Depuis, j’ai trouvé sur une autre agence de voyage en ligne la même location de voiture, avec le même loueur, au même tarif. Sauf que le forfait kilométrique, très clairement précisé — donc pas besoin d’appeler un numéro surtaxé —, est supérieur de 2 000 kilomètres.

Nouveaux convertis
La SNCF connaît le syndrôme de toutes les grandes entreprises publiques qui se privatisent, plus ou moins clairement. Le zèle des nouveaux convertis sans doute. On connaît ses conséquences chez France Télécom, on peut également les constater dans les bureaux de Poste, où les agents sont progressivement remplacés par des automates ou des banquiers, lorsqu’ils ne sont pas transformés en commerciaux qui essaient de vous « refourguer » des assurances au moindre envoi de colis. Quant à Gaz de France, les services de relevés de compteurs et de facturation, désormais totalement séparés, ne semblent plus communiquer qu’à l’occasion… Pratique pour établir des factures.
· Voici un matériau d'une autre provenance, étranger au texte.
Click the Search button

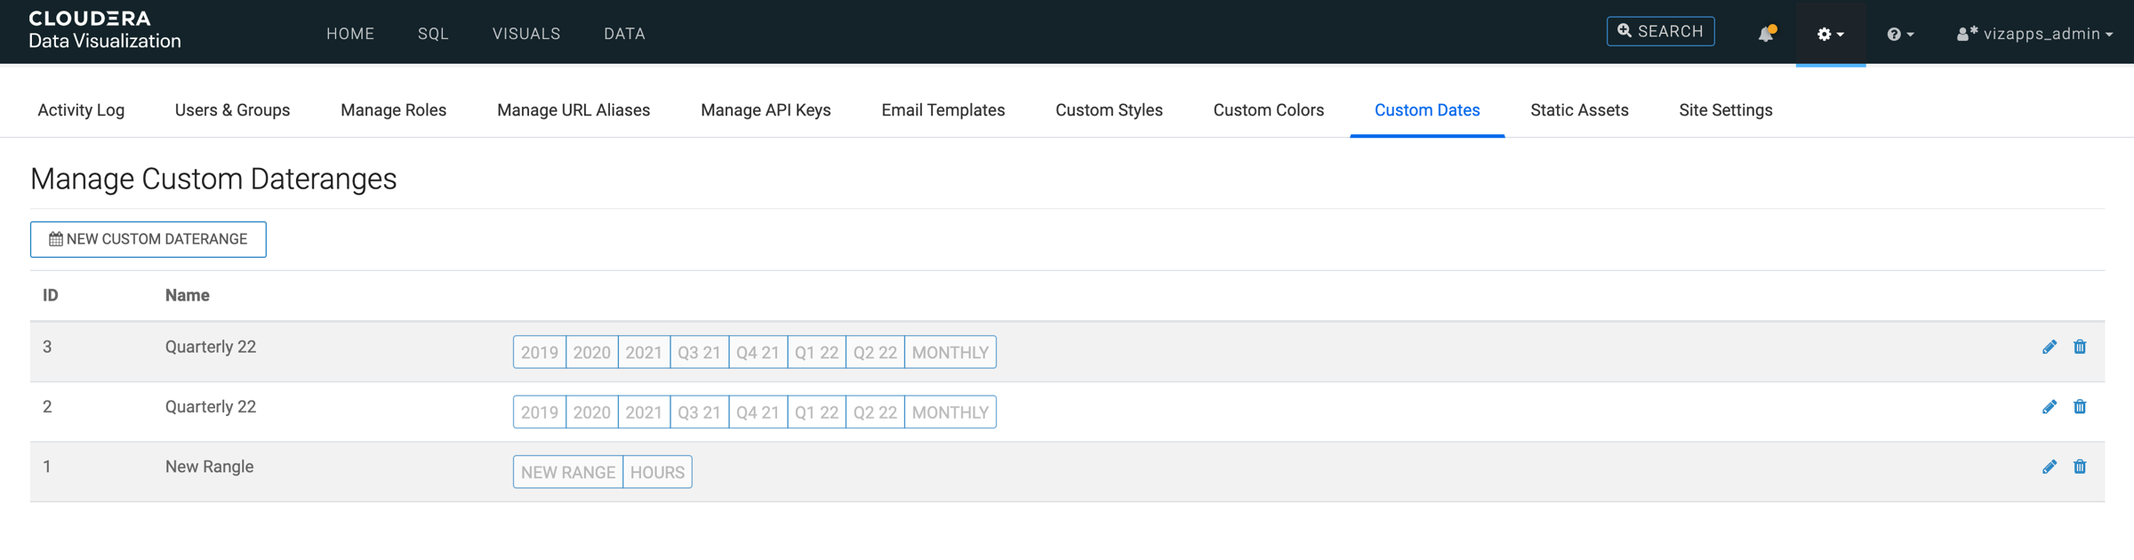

Tant pis. C’est un peu difficile à admettre sur un site qui essaie de promouvoir les entreprises françaises, mais à l’avenir, pas question de réserver quoi que ce soit par le biais de voyages-sncf.com. Les réservations de véhicules se feront désormais chez son concurrent, basé en Grande-Bretagne… A force de exclusivement business et marketing, on finit par perdre des clients. Des « usagers », aurait-on dit hier encore.